医局員コラム
第31回日本臨床皮膚科医会総会・臨床学術大会
2015年6月20日〜21日
会頭 川嶋利端
会場 オホーツク文化交流センター
大阪大学大学院医学系研究科
情報統合医学皮膚科学
教授 片山一朗
 
 2011年に笹川征雄先生が大阪で27回大会を開催されたおり、お手伝いしてから、この臨床皮膚科医会に出席する機会がふえた。会頭 川嶋利端先生は私の北大の後輩で、今大会を全面的にサポートされた美久会理事長の国分純先生共々以前から親交のある先生方で、多くの旧知の方々にもお会いでき、充実したブログラム内容や初夏のオホーツクを楽しむことができた。当初、道東の網走開催ということで、天候や参加者数を心配されていたが、最終的には500人を大きく超える参加者があったそうで、知床と網走の二会場で行われた盛大な懇親会場で久しぶりに再会した、皆さん方、それぞれが素晴らしい内容の学会とほめておられた。今大会は興味深いブログラム内容が多く、聞けなかった講演も多かったが、印象に残った発表を記録しておきたい。
(写真:網走湖の遠景)

名前の分からない小鳥 エゾスカシユリ

 大会は旭川医大名誉教授の飯塚一先生の教育講演1「飯塚一コレクション」から始まり、土曜日朝早くから多くの先生が出席された。
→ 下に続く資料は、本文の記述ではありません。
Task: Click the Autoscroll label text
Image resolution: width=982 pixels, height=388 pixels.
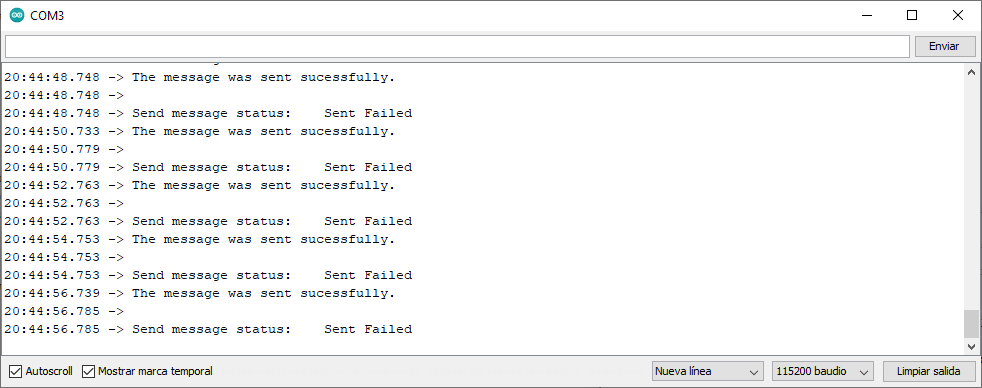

 シンポジウム5:「学校保健〜学校現場に役立つ皮膚科をアピールするために。興味深いアナフィラキシー症例小ネタ集」は原田晋先生がタコ焼に使う小麦粉中で増殖したstorage mite (実際にはホコリダニなども)によるアナフィラキシーを紹介された。南米からの報告が多いようでpancake syndromeと呼ばれており、アスビリン不耐症の合併が多いそうである。アスビリン不耐症例に関しては感受性HLA遺伝子の解析が進んでおり、花粉症と食物アレルギーが関連する口腔アレルギー症候群やFDEIAなど特定のHLAハプロタイプを持つ人が発症しやすいのかもしれない。この他、ハムスター咬傷での抗原が上皮由来とlipocalinとよばれる唾液由来たんばくの二種あること、何れも検査可能なとのお話であった。原田先生の発表はいつ聞いても勉強になる。
 教育講演3 熊切正信 「ホクロ(色素系母斑)を診断する。」は当初,良性の色素性母斑が切除8年後に色素斑として再発、最終的にメラノーマを発症した例を紹介された。結局、最終的にはブレパラートからガンと感じられる感性が重要との話が印象的であった。
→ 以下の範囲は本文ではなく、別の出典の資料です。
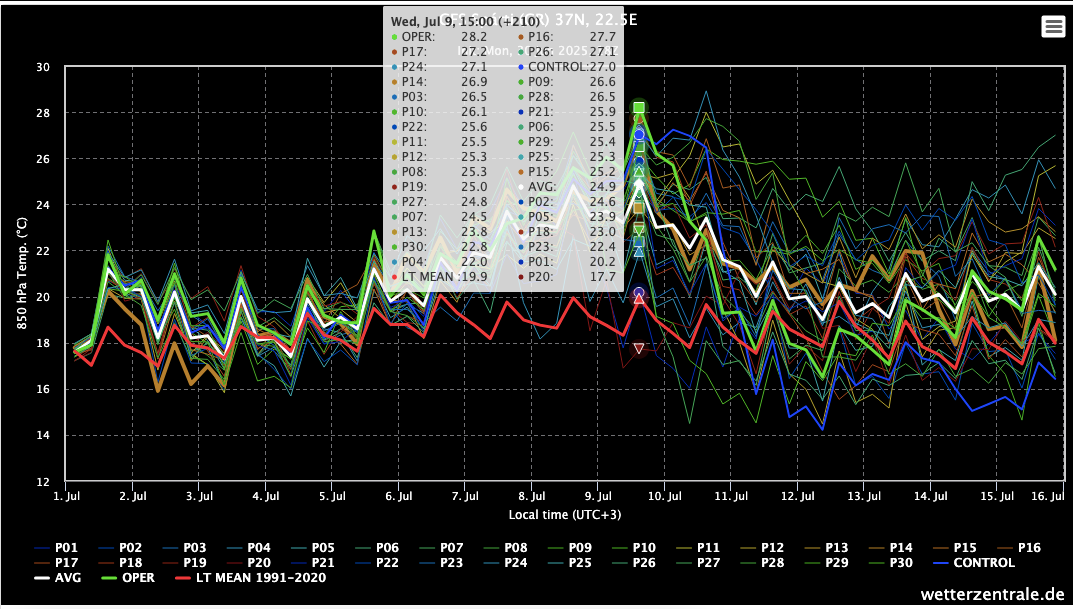
Task: Click the green square marker at the peak
Action: (637, 105)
 シンポジウム8 膠原病の診断と最新治療 川口鎮司 東京女子医大リウマチ科教授「全身性強皮症の早期診断と治療」はエンドキサンバルスが肺線維症に有効だか、内服の長期使用は発ガンのリスクを高めること、RNA polymelase I/III抗体陽性例では強皮症腎の発症リスクが高く、ステロイドの使用は禁忌などの有益なお話をいただいた。MDA5抗体、TIF1γ抗体など皮膚筋炎などでの重要な新規抗体はもうすぐ、保険収載とのことである。ただ最近の診断基準ではレイノー現象、capillaroscopy所見を満たせば皮膚硬化がなくても診断可能と言われたことには抗セントロメア抗体陽性のシェーグレン症候群が入る可能性を質問した。
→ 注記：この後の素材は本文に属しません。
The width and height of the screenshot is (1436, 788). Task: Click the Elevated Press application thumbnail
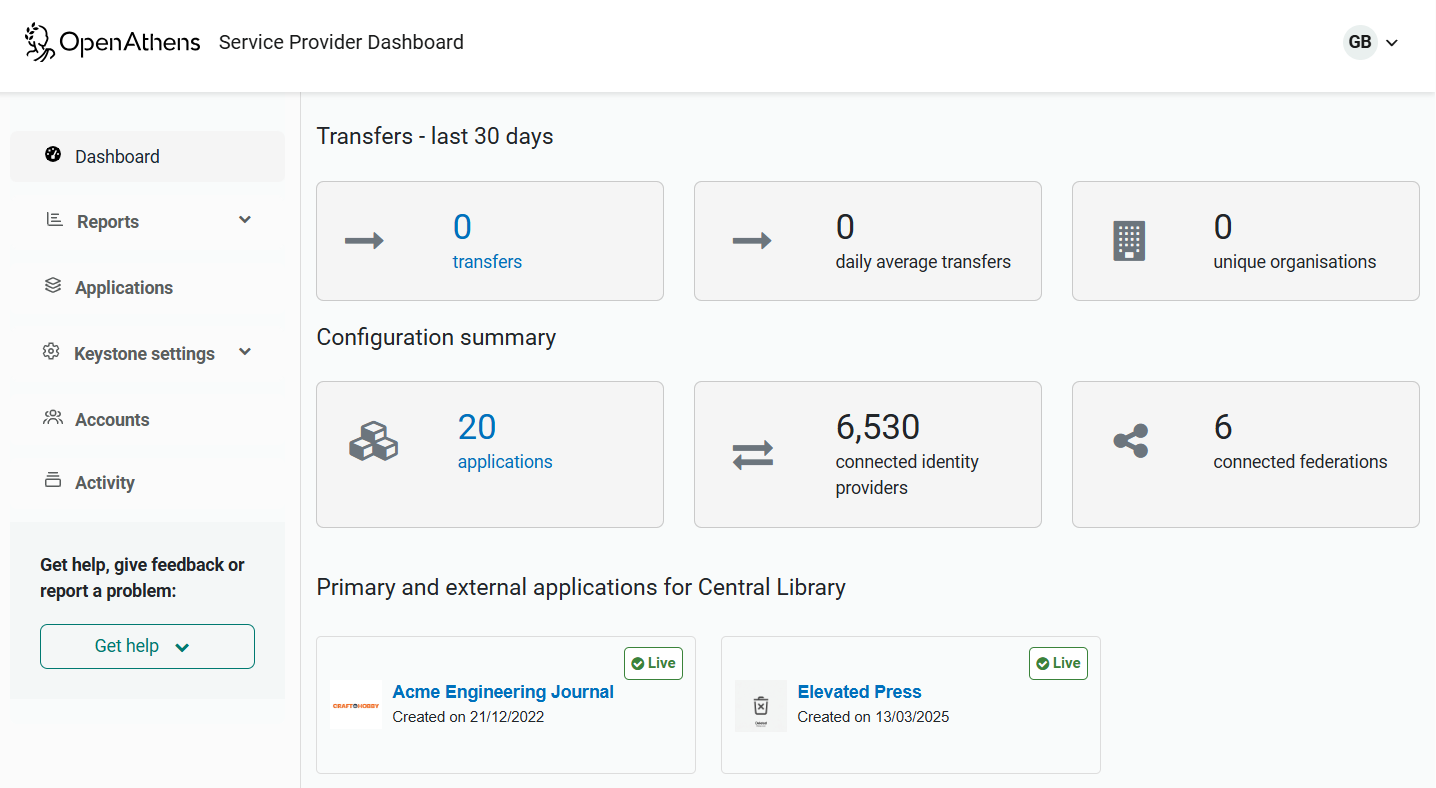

 巽裕子先生のポスター発表: P76 巽裕子ほか 「おしゃれによる皮膚障害の実態調査」は大阪臨床皮膚科医会学校保健部会のテーマ研究とのことでまた講演を拝聴したいと思う内容であった。最終日はタクシーがつかまらずホテルで待っていると、たまたま熊切先生と出会い、これもたまたま来たタクシーで原生花園、 能取岬などのオホーツク観光を楽しむことができた。後夜祭で挨拶された国分先生が学会の成功のお礼を述べられた際、浮かべられた涙が二年間のご苦労を物語っていた。
(写真:原生花園から望む斜里岳)

関係者の皆さんありがとうございました。